Continua da pagina 21 LONDRA
Il prezzo – include anche i milioni necessari per sanare il fondo pensione interno del gruppo - è inferiore al miliardo di sterline indicato da giorni come valore possibile. «Saremmo stati - precisa Aspesi - di fronte a un multiplo sorprendente». In realtà il calcolo non è troppo lontano perché Pearson si tiene alcuni gioielli legati alla testata economico-finanziaria: il palazzo di Southwark sulle rive del Tamigi davanti alla City e il 50% dell’Economist group. Una quota importante, ma che non ha mai garantito a Pearson la gestione del settimanale di Saint James, controllato da famiglie celebri di Gran Bretagna e del resto d’Europa, Agnelli inclusi. Passa a Nikkei, invece, Vedomosti, il quotidiano russo partecipato da Ft e le altre testate del gruppo, da The Banker a Investors.
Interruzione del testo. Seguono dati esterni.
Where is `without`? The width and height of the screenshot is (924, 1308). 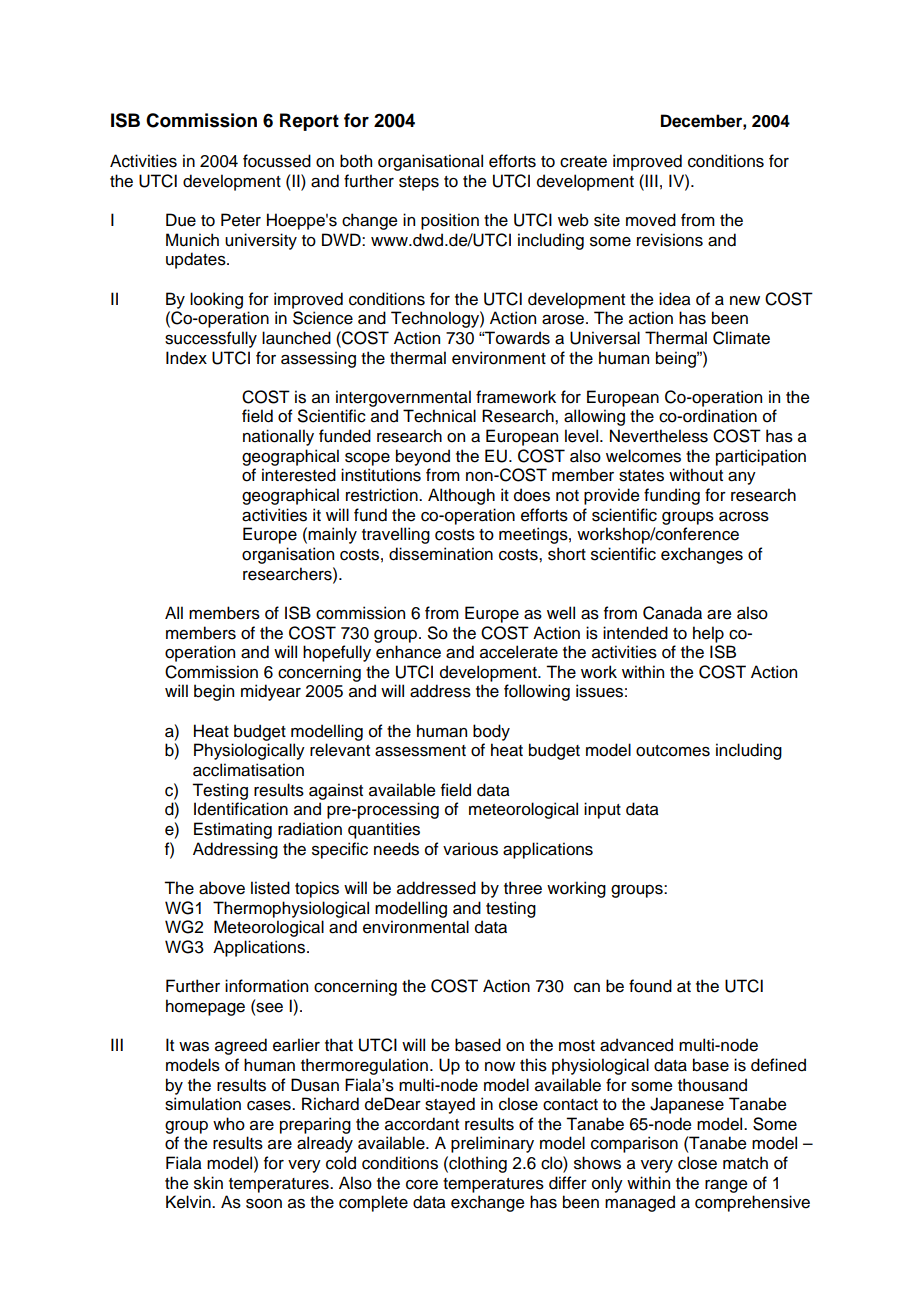 without is located at coordinates (696, 475).
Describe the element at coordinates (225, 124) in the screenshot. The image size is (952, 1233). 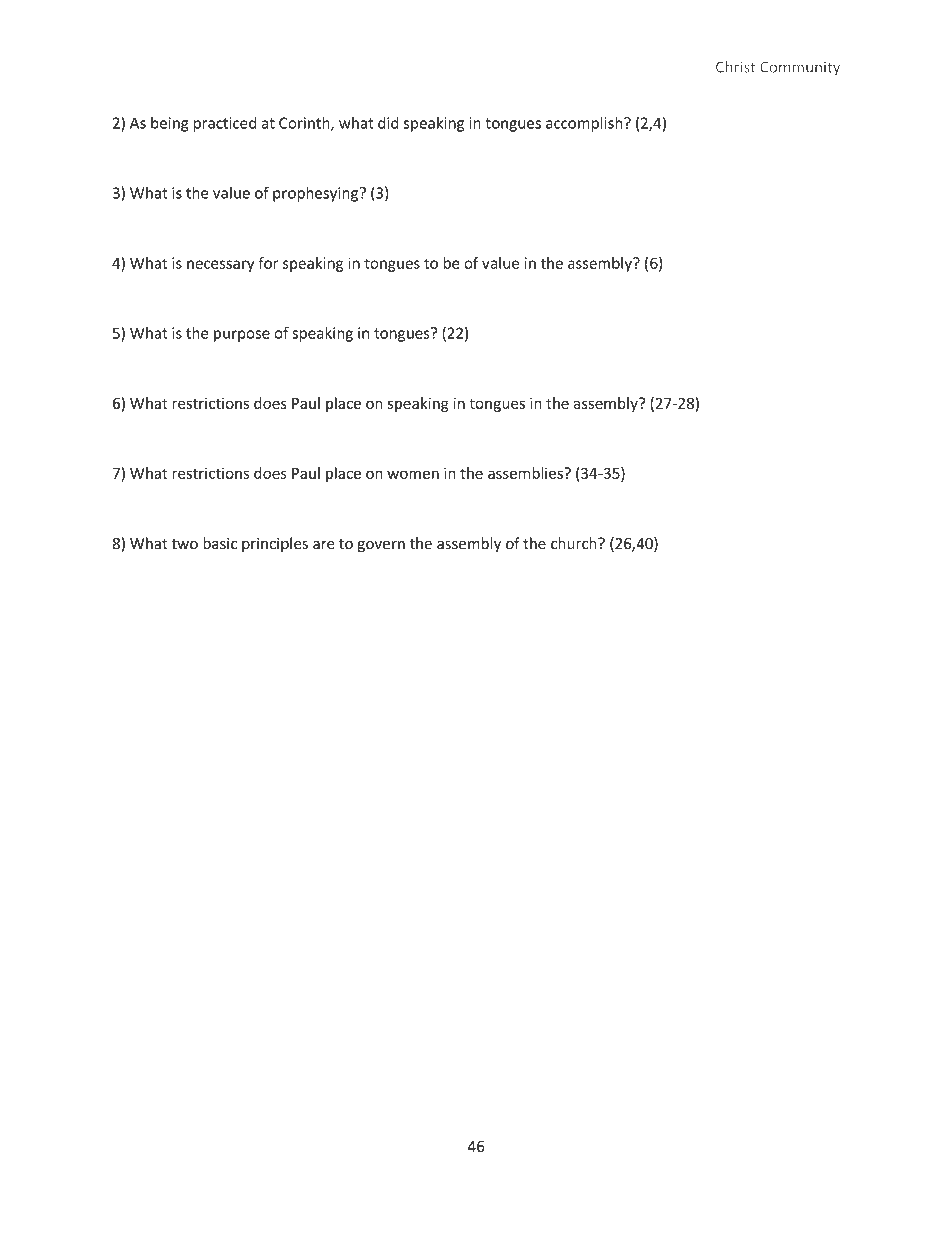
I see `practiced` at that location.
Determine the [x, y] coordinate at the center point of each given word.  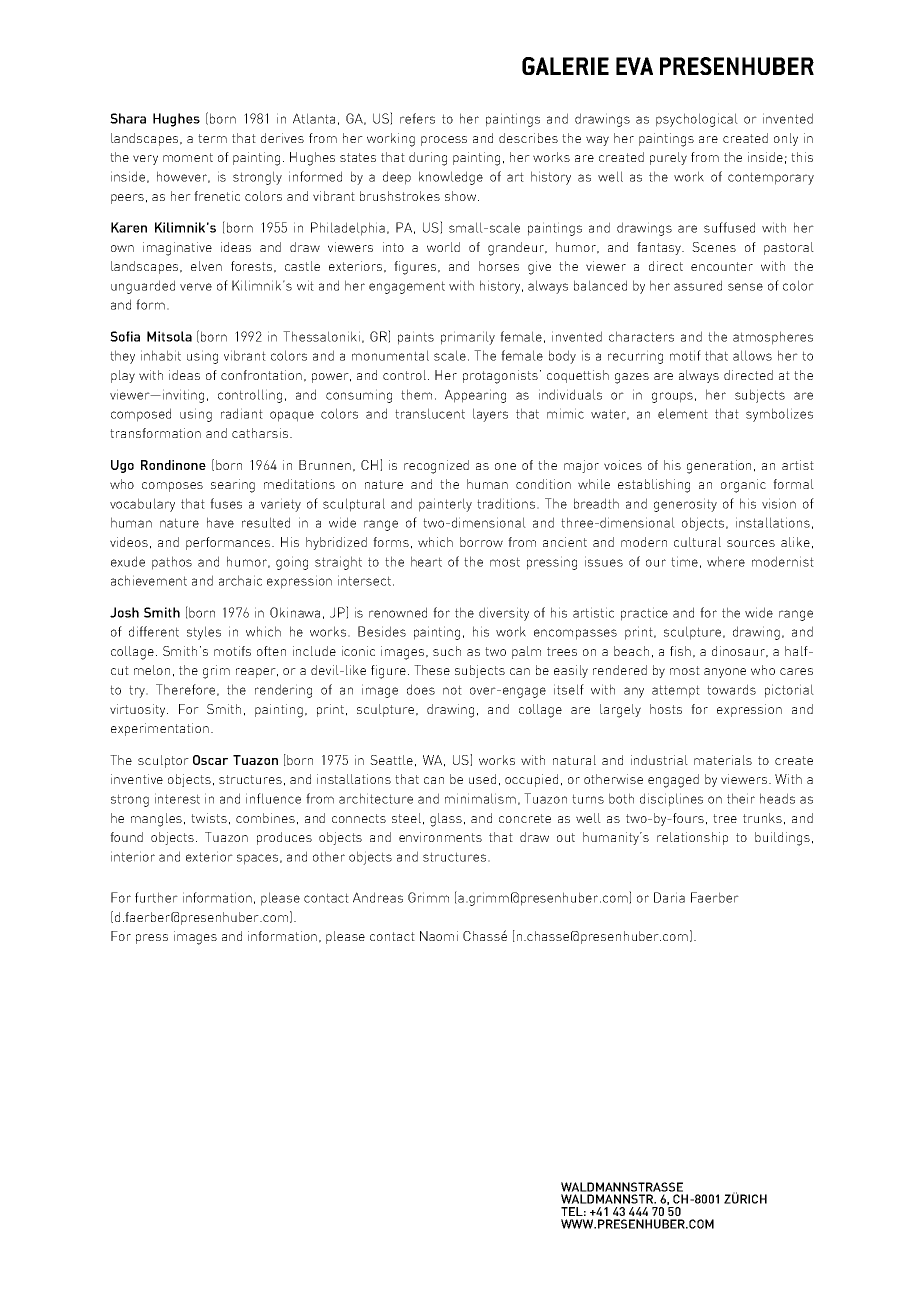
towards [731, 689]
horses [499, 266]
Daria [669, 897]
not [452, 690]
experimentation [160, 729]
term [212, 138]
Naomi [439, 936]
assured [698, 285]
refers [417, 118]
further [156, 897]
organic [743, 486]
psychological [697, 120]
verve [196, 287]
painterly [445, 505]
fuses [226, 503]
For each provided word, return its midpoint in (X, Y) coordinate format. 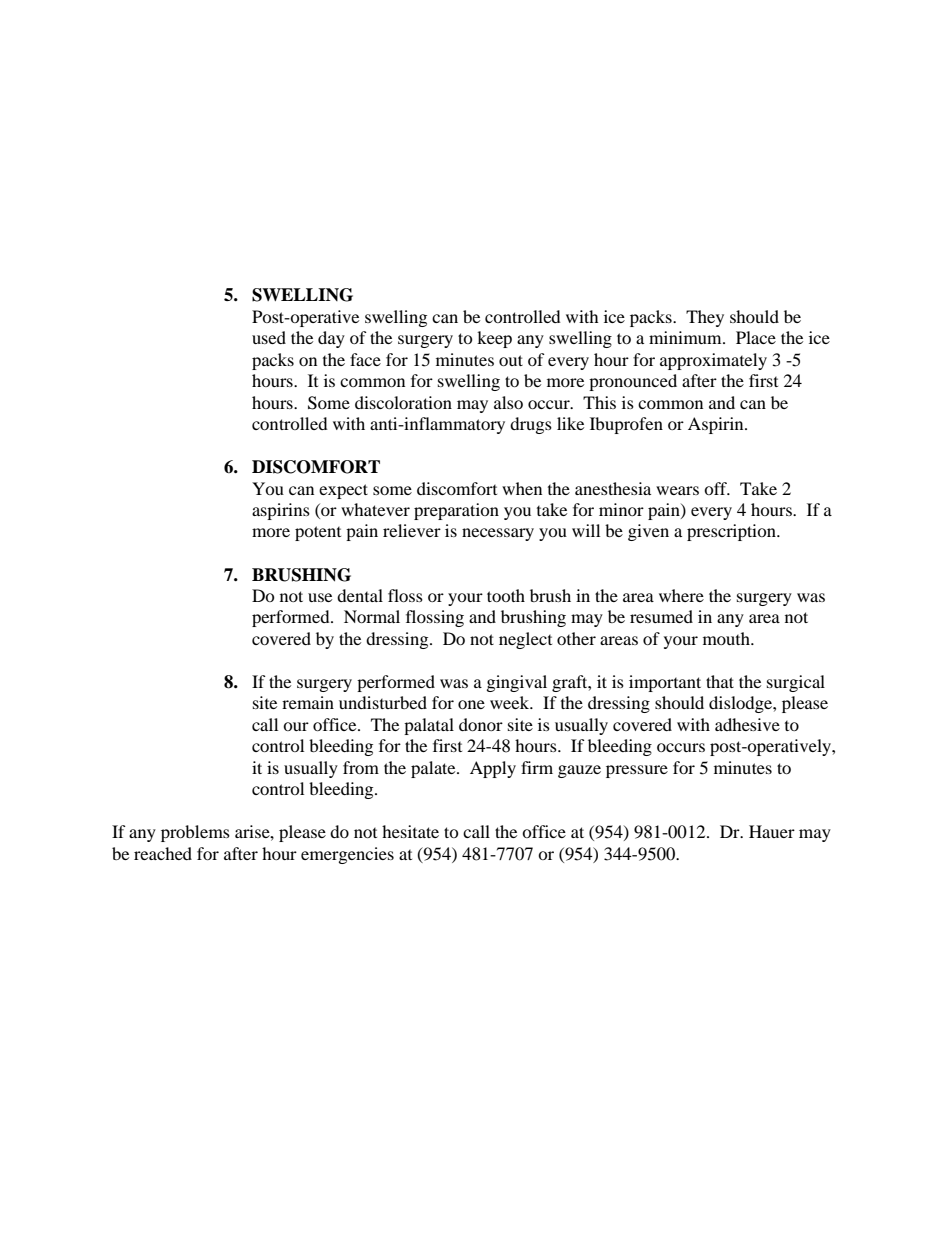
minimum (686, 337)
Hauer (772, 831)
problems (195, 833)
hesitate (410, 831)
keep (494, 339)
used (269, 337)
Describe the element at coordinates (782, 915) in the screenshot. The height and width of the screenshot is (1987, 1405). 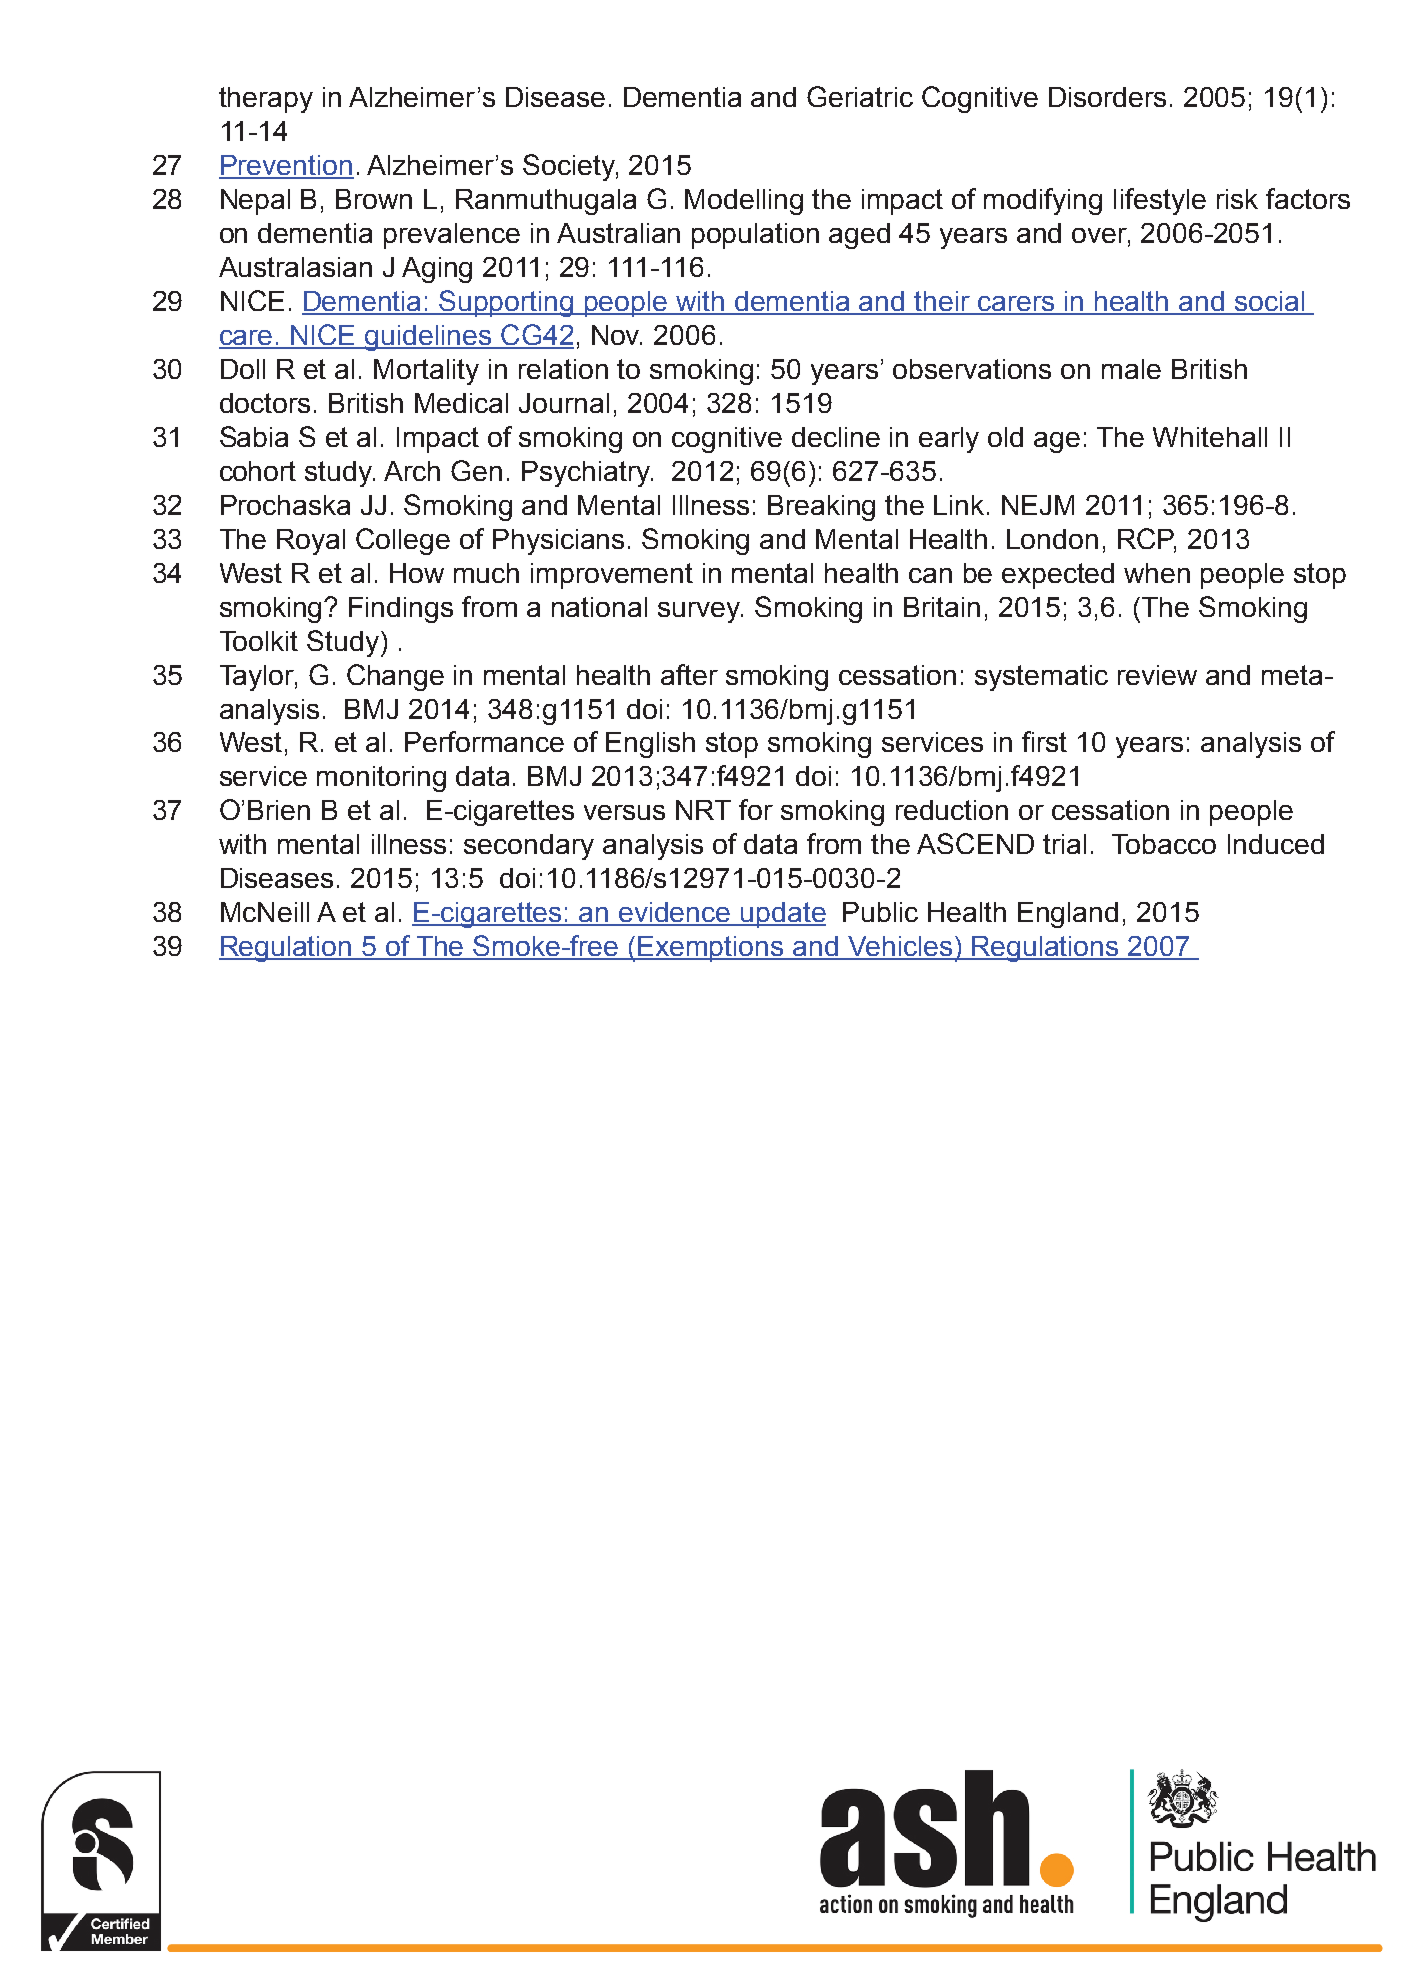
I see `update` at that location.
«Pearson – ha commentato il ceo John Fallon – è stato orgoglioso proprietario di Ft per 60 anni, ma siamo arrivati a un punto critico prodotto dall’esplosiva crescita di mobile e social media. In questo contesto il modo migliore per garantire a Ft successo giornalistico e commerciale è inserirlo in una dei più prestigiosi gruppi media globali. Person è focalizzato sull’area educational, Ft sul giornalismo. Questo accordo consente a tutti di sviluppare al meglio il proprio potenziale».
Nikkei non era l’unico pretendente nonostante il pudore di John Fallon attento a non svelare i dettagli di quella che a tanti è sembrata un’asta ben calibrata in almeno un anno di discussioni che hanno coinvolto oltre a John Fallon, il ceo di Ft John Ridding e al direttore del quotidiano, Lionel Barber. La selezione è durata a lungo e i nomi più frequenti sono stati quelli di Bloomberg, Thomson Reuters, ci sarebbe stata qualche avance di NewsCorp ma soprattutto l’interesse dei tedeschi di Axel Springer che pubblicano la popolare Bild, ma anche il pretigioso Die Welt. E proprio quando Springer sembrava essersi guadagnato la testata della City, dalla Germania è giunta una secca smentita. Il silenzio che ne è seguito è stato subito riempito dalla sorpresa per la mossa di Nikkei.
Sorpresa, ma anche sollievo. Un passaggio a Bloomberg – considerato da sempre il pretendente naturale – è da sempre visto con sospetto e scetticismo,un’improbabile acquisizione da parte di Murdoch, molto, molto peggio. Ma anche Springer poteva creare resistenze. Nikkei ha, in teoria, il physique del padrone meno invadente fra tutti i papabili, mosso da un obiettivo che John Fallon ha reso esplicito nel conferenza stampa di ieri replicando a chi indicava l’alto prezzo pagato per il trofeo della City. «Nikkei – ha detto - vede l’Asia e gli Stati Uniti come il mercato naturale, quello di maggior sviluppo per il Financial Times e considera questa operazione un investimento di lungo periodo». Ora resta da vedere che cosa Pearson farà della quota nell’Economist e di quella nella casa editrice Penguin, business che non gestisce e che sono fuori dal focus educational che John Fallon considera l’unico core business.
La Borsa lo ha ieri premiato con un balzo del 2% del titolo, ma oggi, quando il gruppo britannico darà i risultati del trimestre, si chiarirà una strategia che deve fare i conti con un’improvvisa iniezione di liquidità. Milioni, tanti, in cambio di un pezzo di gloriosa storia dell’editoria britannica.